As regards the calculations, a 20° Calorie is that energy required to raise 1 gram weight of air-free water from 19.5° C to 20.5° C and is equivalent to 4.182 J (see Calorie - Wikipedia, the free encyclopedia) If you chill your water to 4° C and then carefully measure it into your 650cc tank at that temperature then you can be confident that you have 1g / cc or 650g of water. Then if you raise that to exactly 19.5° C and stabilize it at that temperature, then you are ready for your test. From there, you will activate your heater and time how long it takes to reach 20.5° C. You know it will take 2,718.3 J to do that. Let us suppose it takes 864 seconds to do that (72 / 5 * 60) then we get 3.146 Avg. Watts (2718.3 / 864 = 3.146) If your wondering what the 72 / 5 * 60 is, that is from your 72 minutes, divided by 5 because we only want 1° change, not 5° for 14.4 minutes and since a Joule is a watt-second we multiply by 60 to get the seconds. These calcs are just a general approximation, you will need to do the actual test and verify the results.

Also, we don't go past 20.5° C because the energy curve changes above that and introduces a larger margin of error. And too, the accuracy of your measurements is important to establish your error margins. For example, if the thermocouple is only accurate to +/- 0.25° C then you have a built in error margin of 50% of the total measurement range of 1° C.

You say it is 13.6 kJ in your calcs? Can you share where you got that, perhaps I made a mistake somewhere ?

Cheers,

Hi Harvey.
i use 2 tanks - the inner is filled with water and the outer contains the inner, and there are 2 inches of air in between. i think that for 5 degrees above ambient its enough insulation for now. (the tanks are both sealed of course ! i'm not stupid...)

my calc. is as follows: 5 degs. X 4.2 joules per degree X 650cc = 13650 joules to heat the water = 13KJ
my total energy drawn from the battery was:
1 - only at load resistor - 7.26 watts X 4320 sec (72min) = 31KJ
(i used a simple DC circuit, in which the total current was ~800ma and voltage about 12v but there were more resistors used in order to stabilize the current so i measured it exactly by multimeter+excel and its 7.26watts)

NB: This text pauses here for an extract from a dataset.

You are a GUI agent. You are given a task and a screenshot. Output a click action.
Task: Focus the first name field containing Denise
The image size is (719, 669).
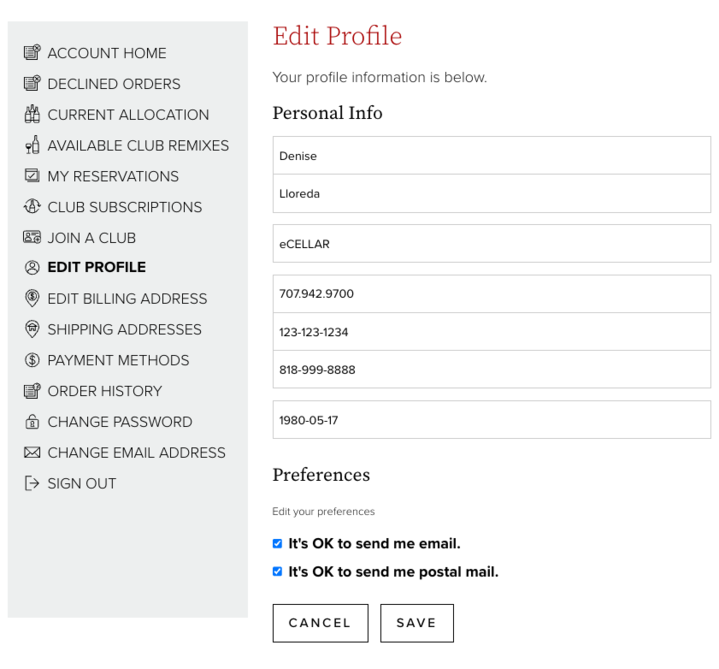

2 - overall energy - 9.96 watts X 4320 sec (72min) = 43KJ

so i ask - why is the huge difference between 31KJ and 13KJ ?
some friend told me there is more energy needed to heat the load resistor itself and its surface (made of okolon - i think its a type of polystyrene). is he right ?

about the 20.5 degs. limit - i searched on the net and tried to use several online data sources + calculators, but none of them indicated that the heat calc. equation is changed so much in relation to the amb. temp.. only if you use temp > 100 deg. celsius the calc. is different, otherwise its simple as i showed here.

D'oh! Of course

Okolon?

Okolon is a CSPE Chlorosulfonated Polyethylene compound used as an electrical insulator around wires like this:

http://www.acewireco.com/pdfs/ok42.pdf

I thought you used Teflon

Either way, your friend is right that some energy must be used to heat the solid material and it probably does not heat up at the same rate as the water so you will need to take that into account for the volumes involved. Also, this means you will need to allow the resistor itself to be stable at 19.5° C throughout before starting the test.

One way to avoid all that is to create ratio that buries the differential inside the error margins. If your water has a volume 1000 times that of the resistor, then the energy used to heat the resistor will probably fall three decimal places into you data and if your data is rounded to a single decimal place (Like 7.2W) you can figure that the resistor portion was down in the 0.00x area and of little concern in the final results.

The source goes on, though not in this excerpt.